[Collected data entries]
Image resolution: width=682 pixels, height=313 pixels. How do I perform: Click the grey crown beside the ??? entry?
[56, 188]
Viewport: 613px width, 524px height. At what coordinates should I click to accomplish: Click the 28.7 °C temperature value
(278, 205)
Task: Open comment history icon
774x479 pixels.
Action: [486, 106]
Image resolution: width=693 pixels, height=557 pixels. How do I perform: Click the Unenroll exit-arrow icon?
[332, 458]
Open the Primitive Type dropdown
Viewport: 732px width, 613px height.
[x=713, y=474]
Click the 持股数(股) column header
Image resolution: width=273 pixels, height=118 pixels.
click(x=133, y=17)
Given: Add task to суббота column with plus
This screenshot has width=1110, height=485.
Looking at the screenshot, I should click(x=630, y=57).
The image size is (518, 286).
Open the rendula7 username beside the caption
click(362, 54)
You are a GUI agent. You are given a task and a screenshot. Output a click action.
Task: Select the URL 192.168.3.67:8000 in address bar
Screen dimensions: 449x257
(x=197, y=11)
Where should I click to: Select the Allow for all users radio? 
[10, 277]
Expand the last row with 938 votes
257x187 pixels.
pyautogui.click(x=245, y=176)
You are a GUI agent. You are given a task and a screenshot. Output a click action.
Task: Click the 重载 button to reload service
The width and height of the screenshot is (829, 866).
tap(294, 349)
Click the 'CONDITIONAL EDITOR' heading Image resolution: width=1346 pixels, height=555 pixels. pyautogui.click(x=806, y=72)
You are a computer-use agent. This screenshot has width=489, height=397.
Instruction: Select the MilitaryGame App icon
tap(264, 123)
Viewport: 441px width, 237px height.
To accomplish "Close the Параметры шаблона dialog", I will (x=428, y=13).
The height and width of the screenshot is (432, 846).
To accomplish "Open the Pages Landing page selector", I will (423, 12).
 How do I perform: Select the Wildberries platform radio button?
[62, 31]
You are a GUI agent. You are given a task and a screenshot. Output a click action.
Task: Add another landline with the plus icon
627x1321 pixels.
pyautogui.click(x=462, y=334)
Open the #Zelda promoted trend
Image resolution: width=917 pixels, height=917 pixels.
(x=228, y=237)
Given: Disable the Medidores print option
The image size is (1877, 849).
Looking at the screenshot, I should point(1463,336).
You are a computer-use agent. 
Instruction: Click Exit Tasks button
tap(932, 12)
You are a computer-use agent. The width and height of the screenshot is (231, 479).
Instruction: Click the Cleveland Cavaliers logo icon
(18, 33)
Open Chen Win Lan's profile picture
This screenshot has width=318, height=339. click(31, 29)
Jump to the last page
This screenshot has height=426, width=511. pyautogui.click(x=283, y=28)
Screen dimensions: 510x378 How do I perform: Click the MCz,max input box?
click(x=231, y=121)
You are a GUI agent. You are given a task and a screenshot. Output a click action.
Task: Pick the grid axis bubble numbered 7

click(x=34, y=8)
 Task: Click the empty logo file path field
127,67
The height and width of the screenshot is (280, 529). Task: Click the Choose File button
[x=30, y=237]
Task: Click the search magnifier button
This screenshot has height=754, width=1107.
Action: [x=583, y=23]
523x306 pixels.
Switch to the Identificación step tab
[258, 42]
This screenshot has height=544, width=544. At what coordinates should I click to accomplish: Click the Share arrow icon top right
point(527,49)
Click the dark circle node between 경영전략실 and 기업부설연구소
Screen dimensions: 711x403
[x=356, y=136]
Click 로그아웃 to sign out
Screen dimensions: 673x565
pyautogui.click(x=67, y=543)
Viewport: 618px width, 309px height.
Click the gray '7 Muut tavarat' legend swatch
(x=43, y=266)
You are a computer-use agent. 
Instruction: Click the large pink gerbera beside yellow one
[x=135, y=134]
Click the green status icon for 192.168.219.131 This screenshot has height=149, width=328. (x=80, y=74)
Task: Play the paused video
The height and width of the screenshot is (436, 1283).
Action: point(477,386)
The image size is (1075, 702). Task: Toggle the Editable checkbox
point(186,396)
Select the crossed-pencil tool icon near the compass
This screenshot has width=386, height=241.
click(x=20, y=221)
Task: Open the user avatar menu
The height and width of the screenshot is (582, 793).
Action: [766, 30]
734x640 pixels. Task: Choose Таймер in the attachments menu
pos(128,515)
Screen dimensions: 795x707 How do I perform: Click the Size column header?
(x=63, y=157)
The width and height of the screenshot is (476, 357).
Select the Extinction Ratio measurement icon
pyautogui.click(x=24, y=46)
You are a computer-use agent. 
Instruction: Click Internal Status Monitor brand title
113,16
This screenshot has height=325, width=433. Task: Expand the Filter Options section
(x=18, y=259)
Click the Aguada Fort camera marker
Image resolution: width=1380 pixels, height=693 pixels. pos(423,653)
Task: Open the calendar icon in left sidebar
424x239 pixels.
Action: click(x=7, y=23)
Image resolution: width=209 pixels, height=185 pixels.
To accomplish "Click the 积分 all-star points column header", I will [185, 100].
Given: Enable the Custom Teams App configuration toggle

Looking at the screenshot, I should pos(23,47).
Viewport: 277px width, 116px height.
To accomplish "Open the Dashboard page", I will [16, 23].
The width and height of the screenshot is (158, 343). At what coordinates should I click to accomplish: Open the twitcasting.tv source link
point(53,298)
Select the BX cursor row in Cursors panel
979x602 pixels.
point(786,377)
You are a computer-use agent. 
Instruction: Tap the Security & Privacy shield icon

◆ **How to complete this task**
The line with "Select the Extinction Ratio measurement icon" marks where to start. Transcribe from there through the final line of the records, exactly and with nothing added.

◆ **Output for this exercise**
Select the Extinction Ratio measurement icon
pyautogui.click(x=24, y=46)
You are a computer-use agent. 
Instruction: Click Internal Status Monitor brand title
113,16
This screenshot has height=325, width=433. Task: Expand the Filter Options section
(x=18, y=259)
Click the Aguada Fort camera marker
Image resolution: width=1380 pixels, height=693 pixels. pos(423,653)
Task: Open the calendar icon in left sidebar
424x239 pixels.
Action: click(x=7, y=23)
Image resolution: width=209 pixels, height=185 pixels.
To accomplish "Click the 积分 all-star points column header", I will [185, 100].
Given: Enable the Custom Teams App configuration toggle

Looking at the screenshot, I should pos(23,47).
Viewport: 277px width, 116px height.
To accomplish "Open the Dashboard page", I will [16, 23].
The width and height of the screenshot is (158, 343). At what coordinates should I click to accomplish: Open the twitcasting.tv source link
point(53,298)
Select the BX cursor row in Cursors panel
979x602 pixels.
point(786,377)
You are a computer-use agent. 
Instruction: Tap the Security & Privacy shield icon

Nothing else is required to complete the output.